# To do:
Output the listing exactly, leaving nothing out.

# Data:

[Start of section]

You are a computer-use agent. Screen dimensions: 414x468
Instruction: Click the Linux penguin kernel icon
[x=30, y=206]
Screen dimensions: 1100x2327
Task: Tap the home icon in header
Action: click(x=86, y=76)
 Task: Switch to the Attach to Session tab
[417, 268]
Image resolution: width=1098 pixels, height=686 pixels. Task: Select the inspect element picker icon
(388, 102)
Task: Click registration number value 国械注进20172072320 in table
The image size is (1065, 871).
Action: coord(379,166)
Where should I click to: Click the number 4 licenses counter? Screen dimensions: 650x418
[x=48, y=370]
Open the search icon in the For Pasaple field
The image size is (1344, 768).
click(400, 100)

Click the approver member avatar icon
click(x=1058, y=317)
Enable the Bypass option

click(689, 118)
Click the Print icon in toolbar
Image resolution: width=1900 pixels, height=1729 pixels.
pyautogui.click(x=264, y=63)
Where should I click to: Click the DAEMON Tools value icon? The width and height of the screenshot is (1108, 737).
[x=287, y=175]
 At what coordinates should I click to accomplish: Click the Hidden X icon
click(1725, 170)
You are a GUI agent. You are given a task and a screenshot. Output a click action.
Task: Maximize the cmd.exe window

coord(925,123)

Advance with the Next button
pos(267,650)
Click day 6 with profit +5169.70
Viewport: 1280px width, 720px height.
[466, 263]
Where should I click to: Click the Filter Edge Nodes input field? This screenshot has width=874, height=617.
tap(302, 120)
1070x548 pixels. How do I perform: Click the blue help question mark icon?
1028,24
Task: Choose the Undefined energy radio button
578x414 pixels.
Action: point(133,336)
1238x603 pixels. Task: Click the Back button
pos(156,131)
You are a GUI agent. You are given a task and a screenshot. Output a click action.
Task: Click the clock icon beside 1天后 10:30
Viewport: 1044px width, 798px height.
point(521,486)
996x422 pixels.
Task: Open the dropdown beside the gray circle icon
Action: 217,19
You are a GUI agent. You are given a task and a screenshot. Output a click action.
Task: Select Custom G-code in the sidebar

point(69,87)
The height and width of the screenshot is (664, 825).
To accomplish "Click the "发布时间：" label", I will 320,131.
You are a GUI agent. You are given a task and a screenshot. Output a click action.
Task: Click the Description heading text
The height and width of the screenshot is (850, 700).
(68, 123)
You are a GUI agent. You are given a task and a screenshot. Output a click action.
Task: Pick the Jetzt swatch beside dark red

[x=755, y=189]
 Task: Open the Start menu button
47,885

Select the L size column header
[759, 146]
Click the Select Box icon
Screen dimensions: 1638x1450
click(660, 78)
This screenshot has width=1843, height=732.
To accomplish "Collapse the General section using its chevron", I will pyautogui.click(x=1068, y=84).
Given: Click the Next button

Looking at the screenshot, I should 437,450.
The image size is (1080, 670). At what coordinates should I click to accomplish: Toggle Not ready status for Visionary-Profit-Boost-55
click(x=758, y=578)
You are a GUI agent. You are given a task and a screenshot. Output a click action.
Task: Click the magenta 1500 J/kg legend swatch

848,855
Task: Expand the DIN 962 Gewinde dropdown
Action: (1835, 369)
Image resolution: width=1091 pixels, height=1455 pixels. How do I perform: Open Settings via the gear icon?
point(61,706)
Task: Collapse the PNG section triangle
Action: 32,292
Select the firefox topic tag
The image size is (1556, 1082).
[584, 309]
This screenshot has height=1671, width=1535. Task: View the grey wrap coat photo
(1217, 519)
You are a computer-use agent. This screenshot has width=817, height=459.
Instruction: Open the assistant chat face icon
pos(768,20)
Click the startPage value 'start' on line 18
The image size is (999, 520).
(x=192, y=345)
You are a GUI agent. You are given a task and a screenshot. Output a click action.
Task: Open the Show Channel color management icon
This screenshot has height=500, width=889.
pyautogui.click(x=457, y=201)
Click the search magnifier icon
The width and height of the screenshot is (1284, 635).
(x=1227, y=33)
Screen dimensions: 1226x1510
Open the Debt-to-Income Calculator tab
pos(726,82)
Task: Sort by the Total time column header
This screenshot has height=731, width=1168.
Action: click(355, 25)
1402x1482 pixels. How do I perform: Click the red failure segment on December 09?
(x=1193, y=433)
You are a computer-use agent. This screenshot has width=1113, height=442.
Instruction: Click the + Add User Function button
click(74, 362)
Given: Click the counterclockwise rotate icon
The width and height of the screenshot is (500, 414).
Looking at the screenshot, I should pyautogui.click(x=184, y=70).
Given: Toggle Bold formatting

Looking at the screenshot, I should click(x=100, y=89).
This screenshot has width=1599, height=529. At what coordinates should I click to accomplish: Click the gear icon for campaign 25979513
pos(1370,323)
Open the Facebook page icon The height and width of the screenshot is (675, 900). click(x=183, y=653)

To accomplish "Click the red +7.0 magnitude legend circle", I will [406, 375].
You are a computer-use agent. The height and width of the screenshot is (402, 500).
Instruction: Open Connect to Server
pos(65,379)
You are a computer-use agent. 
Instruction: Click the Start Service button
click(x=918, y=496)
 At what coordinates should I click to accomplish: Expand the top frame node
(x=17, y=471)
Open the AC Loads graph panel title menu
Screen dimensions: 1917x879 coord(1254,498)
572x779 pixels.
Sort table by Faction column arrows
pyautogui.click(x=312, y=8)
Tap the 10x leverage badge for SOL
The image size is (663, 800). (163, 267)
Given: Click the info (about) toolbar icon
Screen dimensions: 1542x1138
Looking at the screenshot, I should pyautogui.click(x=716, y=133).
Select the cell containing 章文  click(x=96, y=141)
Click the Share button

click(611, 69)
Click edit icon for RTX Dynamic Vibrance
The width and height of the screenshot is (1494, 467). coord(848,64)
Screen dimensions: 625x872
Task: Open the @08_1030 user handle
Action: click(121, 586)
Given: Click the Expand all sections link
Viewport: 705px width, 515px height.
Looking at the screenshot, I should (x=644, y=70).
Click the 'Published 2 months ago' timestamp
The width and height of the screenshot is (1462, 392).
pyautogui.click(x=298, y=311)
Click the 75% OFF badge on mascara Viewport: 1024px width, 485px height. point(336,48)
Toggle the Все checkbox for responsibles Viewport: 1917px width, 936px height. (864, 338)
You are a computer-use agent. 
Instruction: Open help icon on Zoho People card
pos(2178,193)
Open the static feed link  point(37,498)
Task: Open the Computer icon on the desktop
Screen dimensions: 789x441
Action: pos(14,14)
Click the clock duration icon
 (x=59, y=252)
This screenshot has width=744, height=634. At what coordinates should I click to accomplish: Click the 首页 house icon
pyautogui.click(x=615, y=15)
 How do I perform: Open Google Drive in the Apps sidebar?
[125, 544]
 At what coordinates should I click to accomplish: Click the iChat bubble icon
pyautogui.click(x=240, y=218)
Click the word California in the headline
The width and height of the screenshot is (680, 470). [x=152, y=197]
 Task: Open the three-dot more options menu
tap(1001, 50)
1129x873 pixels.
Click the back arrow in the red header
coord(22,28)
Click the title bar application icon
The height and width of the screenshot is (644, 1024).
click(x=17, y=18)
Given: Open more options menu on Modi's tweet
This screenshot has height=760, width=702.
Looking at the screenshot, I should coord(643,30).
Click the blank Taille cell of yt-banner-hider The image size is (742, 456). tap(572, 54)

[End of section]

# Result of this exercise:
You are a computer-use agent. Screen dimensions: 414x468
Instruction: Click the Linux penguin kernel icon
[x=30, y=206]
Screen dimensions: 1100x2327
Task: Tap the home icon in header
Action: click(x=86, y=76)
 Task: Switch to the Attach to Session tab
[417, 268]
Image resolution: width=1098 pixels, height=686 pixels. Task: Select the inspect element picker icon
(388, 102)
Task: Click registration number value 国械注进20172072320 in table
The image size is (1065, 871).
Action: coord(379,166)
Where should I click to: Click the number 4 licenses counter? Screen dimensions: 650x418
[x=48, y=370]
Open the search icon in the For Pasaple field
The image size is (1344, 768).
click(400, 100)

Click the approver member avatar icon
click(x=1058, y=317)
Enable the Bypass option

click(689, 118)
Click the Print icon in toolbar
Image resolution: width=1900 pixels, height=1729 pixels.
pyautogui.click(x=264, y=63)
Where should I click to: Click the DAEMON Tools value icon? The width and height of the screenshot is (1108, 737).
[x=287, y=175]
 At what coordinates should I click to accomplish: Click the Hidden X icon
click(1725, 170)
You are a GUI agent. You are given a task and a screenshot. Output a click action.
Task: Maximize the cmd.exe window

coord(925,123)

Advance with the Next button
pos(267,650)
Click day 6 with profit +5169.70
Viewport: 1280px width, 720px height.
[466, 263]
Where should I click to: Click the Filter Edge Nodes input field? This screenshot has width=874, height=617.
tap(302, 120)
1070x548 pixels. How do I perform: Click the blue help question mark icon?
1028,24
Task: Choose the Undefined energy radio button
578x414 pixels.
Action: point(133,336)
1238x603 pixels. Task: Click the Back button
pos(156,131)
You are a GUI agent. You are given a task and a screenshot. Output a click action.
Task: Click the clock icon beside 1天后 10:30
Viewport: 1044px width, 798px height.
point(521,486)
996x422 pixels.
Task: Open the dropdown beside the gray circle icon
Action: 217,19
You are a GUI agent. You are given a task and a screenshot. Output a click action.
Task: Select Custom G-code in the sidebar

point(69,87)
The height and width of the screenshot is (664, 825).
To accomplish "Click the "发布时间：" label", I will 320,131.
You are a GUI agent. You are given a task and a screenshot. Output a click action.
Task: Click the Description heading text
The height and width of the screenshot is (850, 700).
(68, 123)
You are a GUI agent. You are given a task and a screenshot. Output a click action.
Task: Pick the Jetzt swatch beside dark red

[x=755, y=189]
 Task: Open the Start menu button
47,885

Select the L size column header
[759, 146]
Click the Select Box icon
Screen dimensions: 1638x1450
click(660, 78)
This screenshot has width=1843, height=732.
To accomplish "Collapse the General section using its chevron", I will pyautogui.click(x=1068, y=84).
Given: Click the Next button

Looking at the screenshot, I should 437,450.
The image size is (1080, 670). At what coordinates should I click to accomplish: Toggle Not ready status for Visionary-Profit-Boost-55
click(x=758, y=578)
You are a GUI agent. You are given a task and a screenshot. Output a click action.
Task: Click the magenta 1500 J/kg legend swatch

848,855
Task: Expand the DIN 962 Gewinde dropdown
Action: (1835, 369)
Image resolution: width=1091 pixels, height=1455 pixels. How do I perform: Open Settings via the gear icon?
point(61,706)
Task: Collapse the PNG section triangle
Action: 32,292
Select the firefox topic tag
The image size is (1556, 1082).
[584, 309]
This screenshot has height=1671, width=1535. Task: View the grey wrap coat photo
(1217, 519)
You are a computer-use agent. This screenshot has width=817, height=459.
Instruction: Open the assistant chat face icon
pos(768,20)
Click the startPage value 'start' on line 18
The image size is (999, 520).
(x=192, y=345)
You are a GUI agent. You are given a task and a screenshot. Output a click action.
Task: Open the Show Channel color management icon
This screenshot has height=500, width=889.
pyautogui.click(x=457, y=201)
Click the search magnifier icon
The width and height of the screenshot is (1284, 635).
(x=1227, y=33)
Screen dimensions: 1226x1510
Open the Debt-to-Income Calculator tab
pos(726,82)
Task: Sort by the Total time column header
This screenshot has height=731, width=1168.
Action: click(355, 25)
1402x1482 pixels. How do I perform: Click the red failure segment on December 09?
(x=1193, y=433)
You are a computer-use agent. This screenshot has width=1113, height=442.
Instruction: Click the + Add User Function button
click(74, 362)
Given: Click the counterclockwise rotate icon
The width and height of the screenshot is (500, 414).
Looking at the screenshot, I should pyautogui.click(x=184, y=70).
Given: Toggle Bold formatting

Looking at the screenshot, I should click(x=100, y=89).
This screenshot has width=1599, height=529. At what coordinates should I click to accomplish: Click the gear icon for campaign 25979513
pos(1370,323)
Open the Facebook page icon The height and width of the screenshot is (675, 900). click(x=183, y=653)

To accomplish "Click the red +7.0 magnitude legend circle", I will [406, 375].
You are a computer-use agent. The height and width of the screenshot is (402, 500).
Instruction: Open Connect to Server
pos(65,379)
You are a computer-use agent. 
Instruction: Click the Start Service button
click(x=918, y=496)
 At what coordinates should I click to accomplish: Expand the top frame node
(x=17, y=471)
Open the AC Loads graph panel title menu
Screen dimensions: 1917x879 coord(1254,498)
572x779 pixels.
Sort table by Faction column arrows
pyautogui.click(x=312, y=8)
Tap the 10x leverage badge for SOL
The image size is (663, 800). (163, 267)
Given: Click the info (about) toolbar icon
Screen dimensions: 1542x1138
Looking at the screenshot, I should pyautogui.click(x=716, y=133).
Select the cell containing 章文  click(x=96, y=141)
Click the Share button

click(611, 69)
Click edit icon for RTX Dynamic Vibrance
The width and height of the screenshot is (1494, 467). coord(848,64)
Screen dimensions: 625x872
Task: Open the @08_1030 user handle
Action: click(121, 586)
Given: Click the Expand all sections link
Viewport: 705px width, 515px height.
Looking at the screenshot, I should (x=644, y=70).
Click the 'Published 2 months ago' timestamp
The width and height of the screenshot is (1462, 392).
pyautogui.click(x=298, y=311)
Click the 75% OFF badge on mascara Viewport: 1024px width, 485px height. point(336,48)
Toggle the Все checkbox for responsibles Viewport: 1917px width, 936px height. (864, 338)
You are a computer-use agent. 
Instruction: Open help icon on Zoho People card
pos(2178,193)
Open the static feed link  point(37,498)
Task: Open the Computer icon on the desktop
Screen dimensions: 789x441
Action: pos(14,14)
Click the clock duration icon
 (x=59, y=252)
This screenshot has width=744, height=634. At what coordinates should I click to accomplish: Click the 首页 house icon
pyautogui.click(x=615, y=15)
 How do I perform: Open Google Drive in the Apps sidebar?
[125, 544]
 At what coordinates should I click to accomplish: Click the iChat bubble icon
pyautogui.click(x=240, y=218)
Click the word California in the headline
The width and height of the screenshot is (680, 470). [x=152, y=197]
 Task: Open the three-dot more options menu
tap(1001, 50)
1129x873 pixels.
Click the back arrow in the red header
coord(22,28)
Click the title bar application icon
The height and width of the screenshot is (644, 1024).
click(x=17, y=18)
Given: Open more options menu on Modi's tweet
This screenshot has height=760, width=702.
Looking at the screenshot, I should coord(643,30).
Click the blank Taille cell of yt-banner-hider The image size is (742, 456). tap(572, 54)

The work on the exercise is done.